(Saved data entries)
· · · · ·
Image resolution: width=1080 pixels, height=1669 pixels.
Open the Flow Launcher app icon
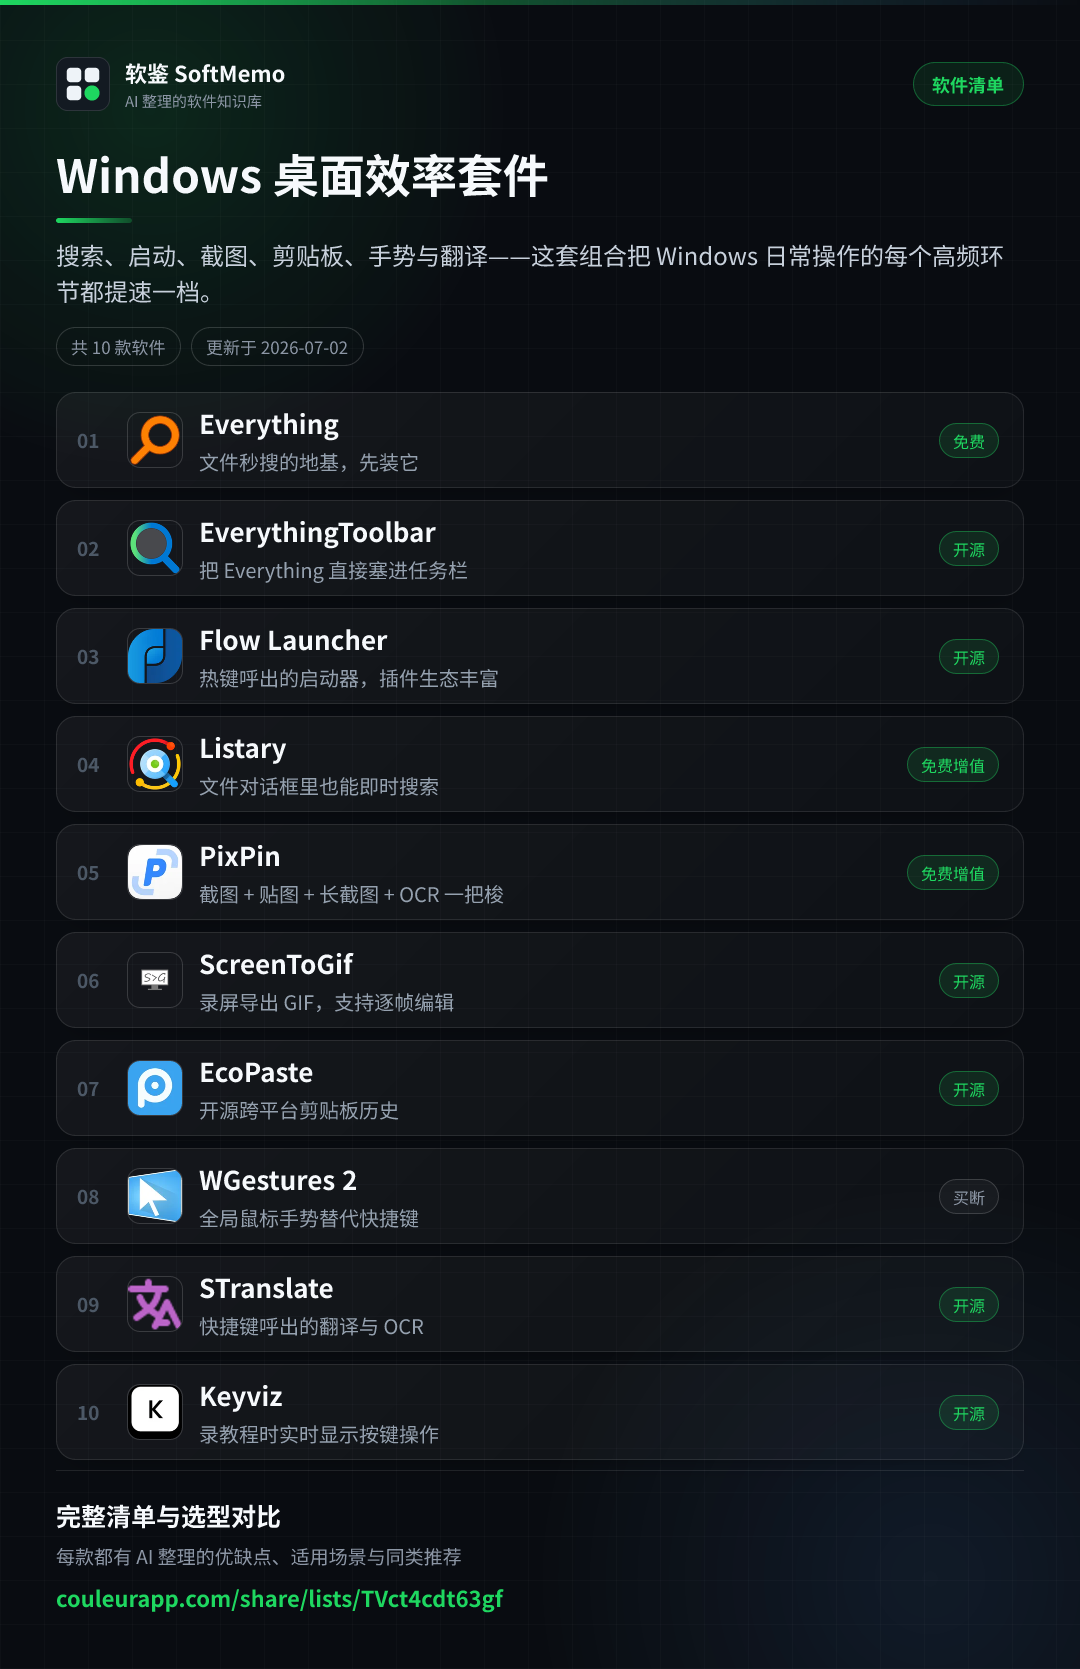click(x=155, y=656)

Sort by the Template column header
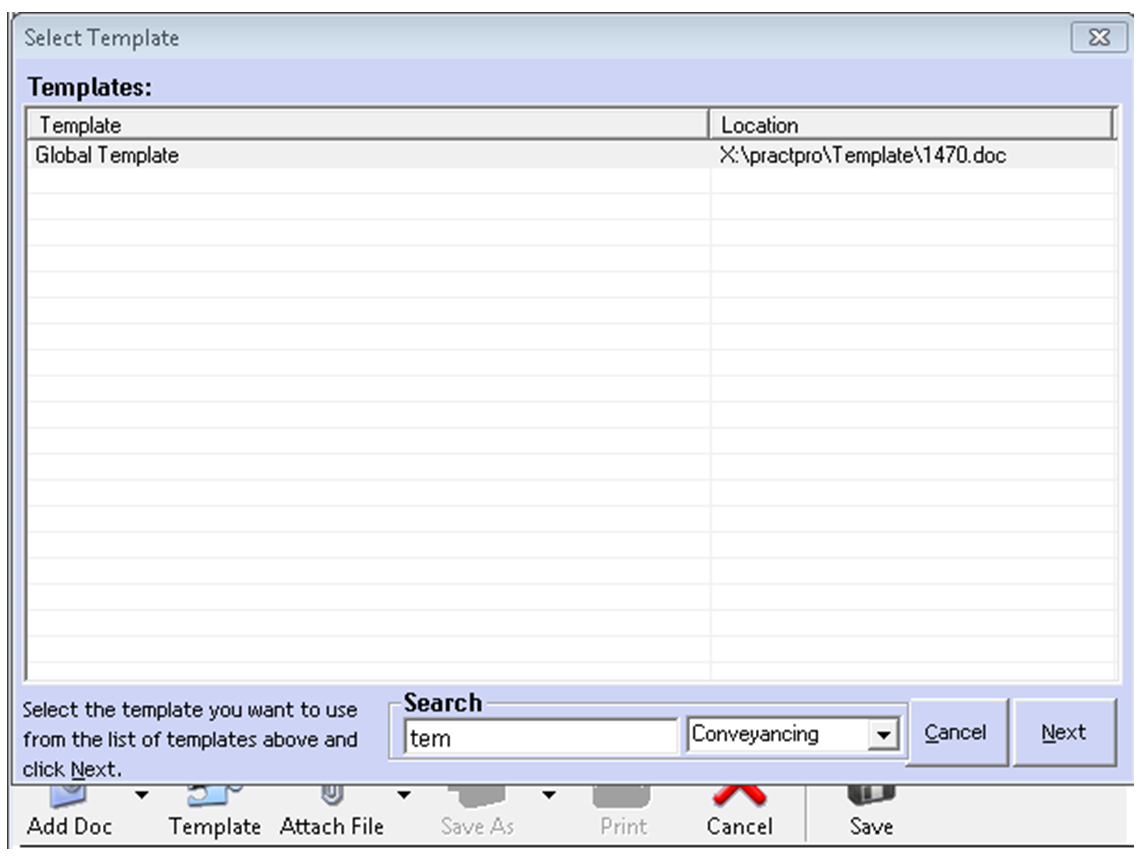point(367,125)
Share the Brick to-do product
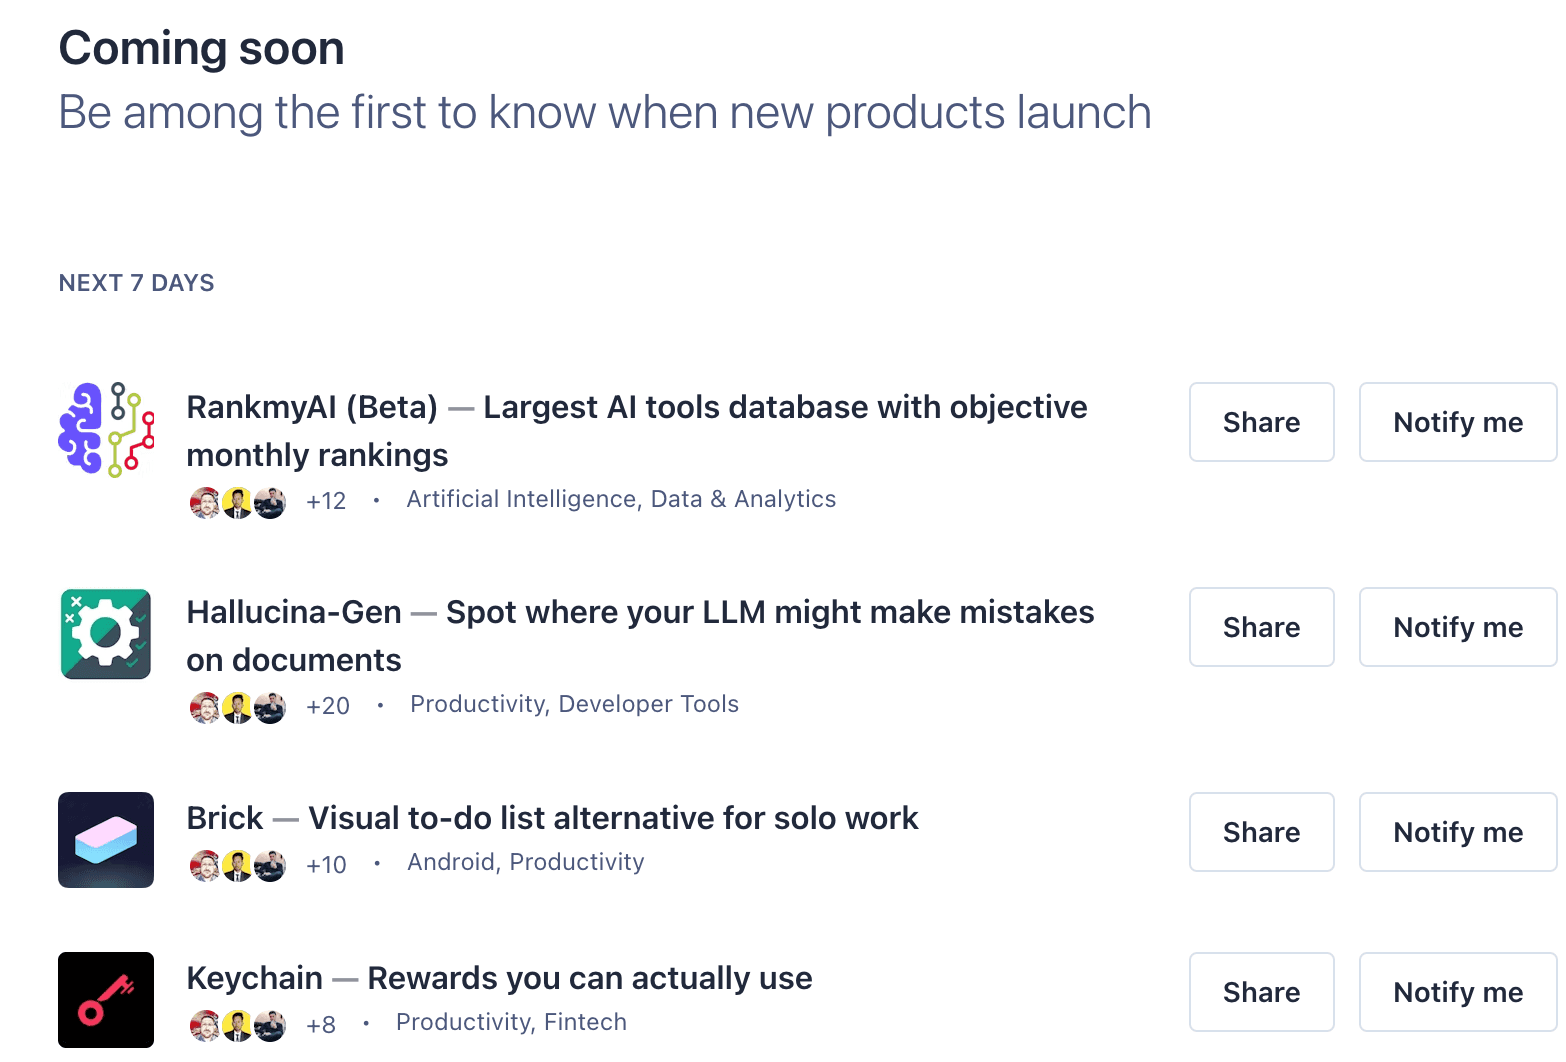 pyautogui.click(x=1261, y=832)
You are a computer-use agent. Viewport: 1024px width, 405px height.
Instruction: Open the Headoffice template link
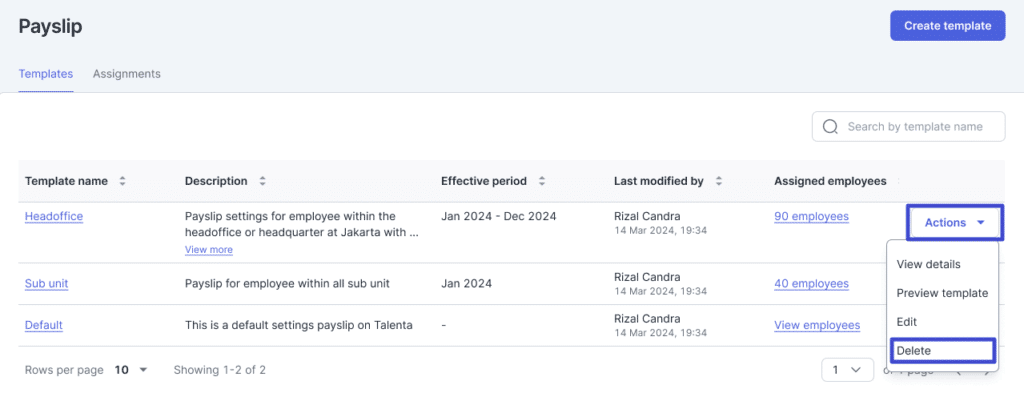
· · · · ·
--- Exercise objective ---
Print the lines from the one that contains "Open the Flow Launcher app icon" through the last line of the data, exactly and in full, and no other lines. Pictures are not part of the copy.

--- Final answer ---
Open the Flow Launcher app icon
click(x=155, y=656)

Sort by the Template column header
point(367,125)
Share the Brick to-do product
 pyautogui.click(x=1261, y=832)
You are a computer-use agent. Viewport: 1024px width, 405px height.
Instruction: Open the Headoffice template link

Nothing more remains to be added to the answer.